At this point, exit the shell with exit ()
Rerun crawler

>>> scrapy crawl douban

You can see the parsed data output!

Page up and crawl all 250 pieces of data

We just crawled through it, but only 25 items are displayed on this page. How can we climb to all 250 items by turning the page?

Through the “check” function of Chrome browser, we can find the link corresponding to “next page” on the Douban page:

response.css('.paginator .next a::attr(href)')

Now let’s rewrite a double. Py

# douban_crawler/ > spiders/ > douban.py
class DoubanSpider(scrapy.Spider):
    name = 'douban'
    allowed_domains = ['movie.douban.com/top250']
    start_urls = ['https://movie.douban.com/top250']

    def parse(self, response):
        items = response.css('.item')
        for item in items:
            yield {
                'cover_pic': item.css('.pic a img::attr(src)').extract_first(),
                'link': item.css('.info .hd a::attr(href)').extract_first(),
                'title': item.css('.info .hd a .title::text').extract_first(),
                'rating': item.css('.info .bd .star .rating_num::text').extract_first(),
                'quote': item.css('.info .bd .quote span.inq::text').extract_first()
            }
        next_page = response.css('.paginator .next a::attr(href)').extract_first()
        if next_page:
            next_page_real = response.urljoin(next_page)
            yield scrapy.Request(next_page_real, callback=self.parse,dont_filter=True)

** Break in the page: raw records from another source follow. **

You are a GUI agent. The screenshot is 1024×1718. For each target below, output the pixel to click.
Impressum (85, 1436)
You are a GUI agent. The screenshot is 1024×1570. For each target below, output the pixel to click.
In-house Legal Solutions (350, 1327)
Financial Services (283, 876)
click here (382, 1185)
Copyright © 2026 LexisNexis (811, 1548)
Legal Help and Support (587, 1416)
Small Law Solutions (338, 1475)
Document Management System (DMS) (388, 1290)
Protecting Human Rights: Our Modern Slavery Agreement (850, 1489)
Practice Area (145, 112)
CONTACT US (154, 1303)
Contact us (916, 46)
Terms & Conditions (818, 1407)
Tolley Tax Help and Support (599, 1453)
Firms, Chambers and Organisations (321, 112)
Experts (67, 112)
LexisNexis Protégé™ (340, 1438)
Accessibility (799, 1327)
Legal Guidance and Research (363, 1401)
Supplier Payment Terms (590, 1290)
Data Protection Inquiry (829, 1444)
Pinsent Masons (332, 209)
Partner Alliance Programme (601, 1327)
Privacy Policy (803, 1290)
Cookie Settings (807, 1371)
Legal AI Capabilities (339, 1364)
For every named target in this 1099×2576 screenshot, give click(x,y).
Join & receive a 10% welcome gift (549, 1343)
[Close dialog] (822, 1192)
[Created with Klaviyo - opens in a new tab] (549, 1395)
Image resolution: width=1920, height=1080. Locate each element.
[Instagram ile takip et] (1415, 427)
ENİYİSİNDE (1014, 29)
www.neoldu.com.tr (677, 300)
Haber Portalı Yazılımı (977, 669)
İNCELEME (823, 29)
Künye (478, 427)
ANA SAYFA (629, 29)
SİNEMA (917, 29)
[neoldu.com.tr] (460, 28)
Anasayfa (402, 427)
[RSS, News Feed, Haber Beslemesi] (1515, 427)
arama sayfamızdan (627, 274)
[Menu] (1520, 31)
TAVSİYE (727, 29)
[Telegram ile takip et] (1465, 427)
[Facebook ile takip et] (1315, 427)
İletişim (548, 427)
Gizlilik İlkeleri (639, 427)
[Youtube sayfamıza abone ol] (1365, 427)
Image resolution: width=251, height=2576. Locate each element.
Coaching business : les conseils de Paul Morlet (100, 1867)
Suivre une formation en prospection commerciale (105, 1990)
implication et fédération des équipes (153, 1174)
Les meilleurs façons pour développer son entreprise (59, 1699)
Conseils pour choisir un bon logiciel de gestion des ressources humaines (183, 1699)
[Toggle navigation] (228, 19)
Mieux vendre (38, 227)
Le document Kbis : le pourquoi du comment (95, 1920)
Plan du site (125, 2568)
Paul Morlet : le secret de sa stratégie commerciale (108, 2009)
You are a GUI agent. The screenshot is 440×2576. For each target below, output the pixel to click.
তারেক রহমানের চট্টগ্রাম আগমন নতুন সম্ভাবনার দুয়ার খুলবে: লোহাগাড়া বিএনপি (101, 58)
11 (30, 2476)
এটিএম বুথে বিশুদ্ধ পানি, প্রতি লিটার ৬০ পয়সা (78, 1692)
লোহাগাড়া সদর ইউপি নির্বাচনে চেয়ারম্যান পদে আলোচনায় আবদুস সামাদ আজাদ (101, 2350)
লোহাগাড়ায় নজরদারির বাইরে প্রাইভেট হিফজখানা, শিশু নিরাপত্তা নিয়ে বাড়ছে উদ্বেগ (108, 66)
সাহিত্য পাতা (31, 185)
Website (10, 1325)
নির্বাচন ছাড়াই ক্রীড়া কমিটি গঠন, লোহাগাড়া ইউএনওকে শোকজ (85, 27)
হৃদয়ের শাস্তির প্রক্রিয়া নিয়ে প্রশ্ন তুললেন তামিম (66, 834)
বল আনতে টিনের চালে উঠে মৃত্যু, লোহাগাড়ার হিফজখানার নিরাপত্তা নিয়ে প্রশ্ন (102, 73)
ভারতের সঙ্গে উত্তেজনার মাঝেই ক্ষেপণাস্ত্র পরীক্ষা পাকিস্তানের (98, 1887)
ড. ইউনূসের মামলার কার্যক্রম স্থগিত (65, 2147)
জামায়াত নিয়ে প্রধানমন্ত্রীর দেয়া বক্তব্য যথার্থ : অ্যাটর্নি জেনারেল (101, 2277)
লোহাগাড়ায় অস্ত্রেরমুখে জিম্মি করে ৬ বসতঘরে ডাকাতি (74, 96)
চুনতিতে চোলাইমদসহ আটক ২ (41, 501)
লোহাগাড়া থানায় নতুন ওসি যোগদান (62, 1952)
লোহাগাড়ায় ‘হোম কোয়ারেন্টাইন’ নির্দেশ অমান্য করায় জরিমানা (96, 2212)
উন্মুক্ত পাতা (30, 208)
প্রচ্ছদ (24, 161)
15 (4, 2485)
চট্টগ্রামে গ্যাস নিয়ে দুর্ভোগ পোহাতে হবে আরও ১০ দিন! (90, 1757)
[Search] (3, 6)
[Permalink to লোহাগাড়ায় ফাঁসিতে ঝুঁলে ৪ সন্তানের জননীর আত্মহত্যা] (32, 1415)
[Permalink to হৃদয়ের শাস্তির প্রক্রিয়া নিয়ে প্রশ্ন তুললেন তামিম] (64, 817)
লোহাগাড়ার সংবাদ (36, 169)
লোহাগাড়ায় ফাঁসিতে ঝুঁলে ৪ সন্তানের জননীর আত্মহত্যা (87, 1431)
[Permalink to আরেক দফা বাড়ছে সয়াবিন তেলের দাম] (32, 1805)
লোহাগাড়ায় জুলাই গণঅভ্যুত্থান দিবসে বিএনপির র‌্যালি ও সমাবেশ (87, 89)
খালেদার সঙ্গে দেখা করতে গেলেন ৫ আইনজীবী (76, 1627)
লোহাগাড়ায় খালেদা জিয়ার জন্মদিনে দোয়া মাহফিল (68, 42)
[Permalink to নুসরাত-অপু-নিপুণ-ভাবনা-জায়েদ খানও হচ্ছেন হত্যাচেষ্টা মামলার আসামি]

The above returns the real URL after splicing through response. Urljoin()
Then the request object is returned through a recursion, and all pages are traversed.

be careful! Climbing beans must join dont_ Filter = true option, because as long as the URL of the website parsed by the script has’ filter = ‘, it will automatically filter and allocate the processing results to the corresponding category, but the filter in the Douban URL is empty and does not need to be allocated, so this option must be turned off.

Run the crawler again

>>> scrapy crawl douban

250 pieces of data have been crawled out!

Store data to file

Very simple, when running the crawler, add – O to output!

>>> scrapy crawl douban -o douban.csv

So you can see that there is a. CSV file in the current directory, which stores the result we want!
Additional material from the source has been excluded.